- Written request
Format every line of the data below as a numbered list, leaving out blank lines.

Entries on locating words and elements:

>>>

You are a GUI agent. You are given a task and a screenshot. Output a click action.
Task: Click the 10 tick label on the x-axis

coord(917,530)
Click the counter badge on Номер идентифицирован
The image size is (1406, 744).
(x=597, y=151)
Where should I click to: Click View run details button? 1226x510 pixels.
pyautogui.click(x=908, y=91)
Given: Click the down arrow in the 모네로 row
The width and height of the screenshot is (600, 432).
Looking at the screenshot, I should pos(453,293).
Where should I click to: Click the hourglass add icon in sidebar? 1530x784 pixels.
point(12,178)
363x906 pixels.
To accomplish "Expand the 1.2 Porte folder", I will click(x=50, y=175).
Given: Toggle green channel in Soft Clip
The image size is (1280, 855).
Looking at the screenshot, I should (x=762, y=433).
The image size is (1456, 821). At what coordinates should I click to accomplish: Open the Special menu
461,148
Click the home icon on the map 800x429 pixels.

<<<

- Output
1. You are a GUI agent. You are given a task and a screenshot. Output a click action.
2. Task: Click the 10 tick label on the x-axis
3. coord(917,530)
4. Click the counter badge on Номер идентифицирован
5. The image size is (1406, 744).
6. (x=597, y=151)
7. Where should I click to: Click View run details button? 1226x510 pixels.
8. pyautogui.click(x=908, y=91)
9. Given: Click the down arrow in the 모네로 row
10. The width and height of the screenshot is (600, 432).
11. Looking at the screenshot, I should pos(453,293).
12. Where should I click to: Click the hourglass add icon in sidebar? 1530x784 pixels.
13. point(12,178)
14. 363x906 pixels.
15. To accomplish "Expand the 1.2 Porte folder", I will click(x=50, y=175).
16. Given: Toggle green channel in Soft Clip
17. The image size is (1280, 855).
18. Looking at the screenshot, I should (x=762, y=433).
19. The image size is (1456, 821). At what coordinates should I click to accomplish: Open the Special menu
20. 461,148
21. Click the home icon on the map 800x429 pixels.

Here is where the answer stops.